Neural activity recorded for individual Tg(elavl3:H2B-GCaMP6s) (A) and Tg(elavl3:H2B-GCaMP6s); Tg(npvf:ReaChR-mCitrine) (B) animals that are quantified in (Figure 7G). Grey lines represent individual animals. Blue and red lines represent the averaged normalized value of all animals tested. Signal is calculated as ΔF = F – F₀ with baseline F₀ = averaged signal over the first five trials. The normalization is done with F_N = peak of signal after red light is turned on (after trial 5), for the same animal. Averaging is carried out after normalization.

Figure 7—figure supplement 2.. Chemogenetic stimulation of NPVF neurons decreases neuronal activity at night.

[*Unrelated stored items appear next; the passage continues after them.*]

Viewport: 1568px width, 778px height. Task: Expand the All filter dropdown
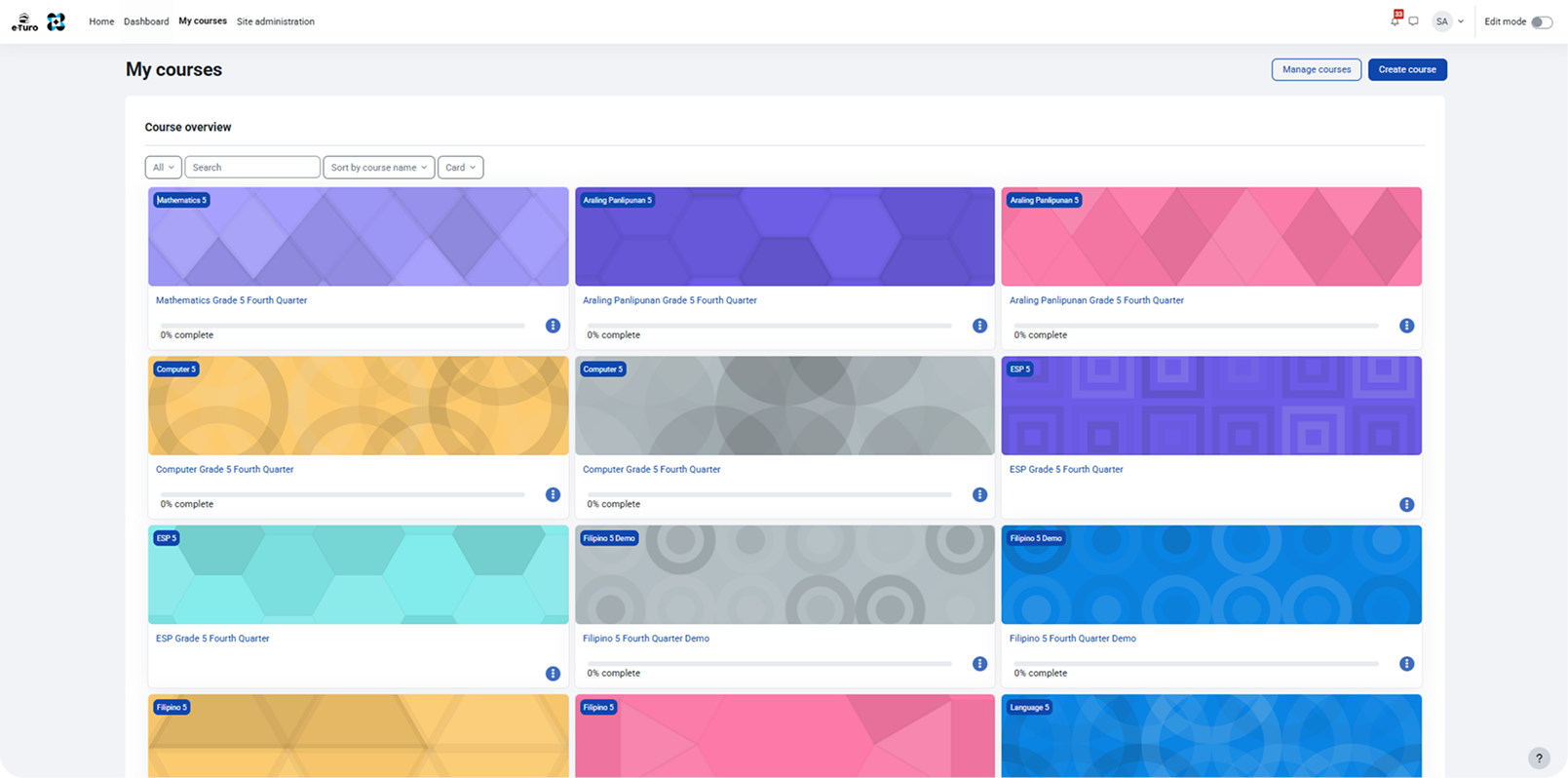click(x=163, y=168)
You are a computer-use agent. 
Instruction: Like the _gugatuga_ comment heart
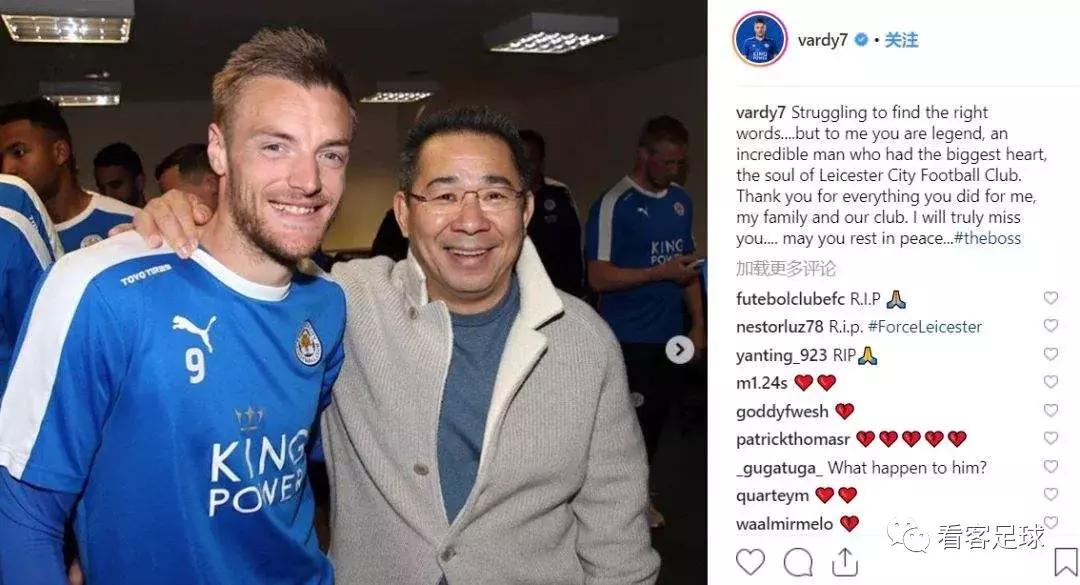click(1050, 466)
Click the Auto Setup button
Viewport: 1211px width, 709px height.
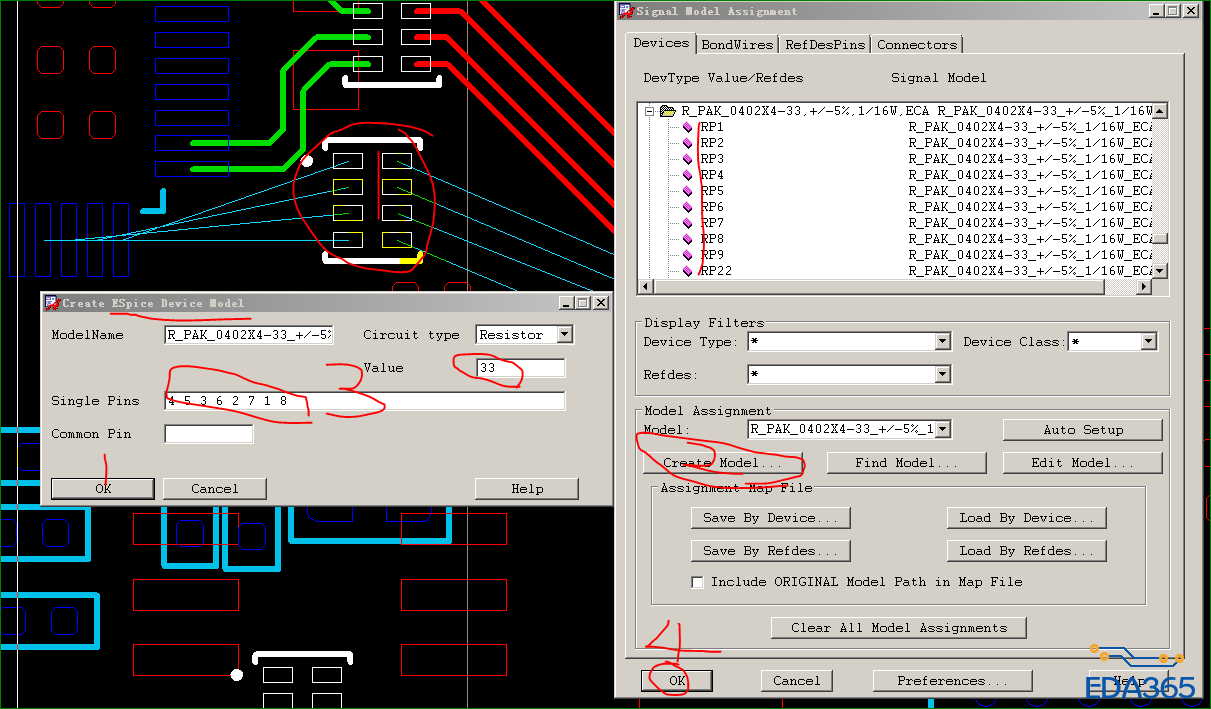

(A) Representative image of fluorescence signal from an optical plane ~70 μm from the dorsal surface of a Tg(elavl3:H2B-GCaMP6s) brain at 6 dpf. Scale bar = 100 μm. (B) Automatic segmentation of active neurons, represented by cyan dots, using PCA/ICA. Typically 500–800 active neurons were extracted per animal. Some false positives were extracted from skin auto-fluorescence, contributing about 5% of the total segmented cells, which did not significantly affect subsequent analysis. (C,D) Neural activity (as reported by GCaMP6s fluorescence in Tg(elavl3:H2B-GCaMP6s) animals), averaged over all segmented active neurons, during the day/night cycle for representative Tg(UAS:TRPV1-TagRFP-T) and Tg(npvf:KalTA4); Tg(UAS:TRPV1-TagRFP-T) animals. Animals were treated with 2 μM Csn starting at 4 dpf, and imaging began at 6 dpf. Imaging consisted of 2 min sessions at 1 Hz every 15 min for 20–24 hr. ΔF = F – F₀, where the baseline F₀ is determined as described in the Materials and methods. (E) Normalized neural activity for representative Tg(UAS:TRPV1-TagRFP-T) and Tg(npvf:KalTA4); Tg(UAS:TRPV1-TagRFP-T) animals is lower at night, consistent with increased sleep. Each animal’s activity was normalized to F_N = average activity during the 2 day periods of the same animal. (F) Neural activity during the day, averaged across the 2 day periods. Tg(UAS:TRPV1-TagRFP-T) and Tg(npvf:KalTA4); Tg(UAS:TRPV1-TagRFP-T) animals had the same level of neural activity (p=0.86, two-sample t-test). (G) Comparison of normalized neural activity at night. The night value for each animal is normalized to F_N = averaged activity during the day of the same animal. Tg(npvf:KalTA4); Tg(UAS:TRPV1-TagRFP-T) and Tg(UAS:TRPV1-TagRFP-T) animals had decreased neural activity at night (25% and 7%, p=0.022 and p=0.023, respectively, one-sample t-test). The larger difference between day and night activity for Tg(npvf:KalTA4); Tg(UAS:TRPV1-TagRFP-T) compared with Tg(UAS:TRPV1-TagRFP-T) animals (p=0.028, two-sample t-test) is consistent with the increased sleep at night observed upon chemogenetic activation of NPVF neurons (Figure 5—figure supplement 2). Black and white bars in (C–E) indicate day and night. Data for 1 (C–E) or 4 (F,G) animals of each genotype are shown.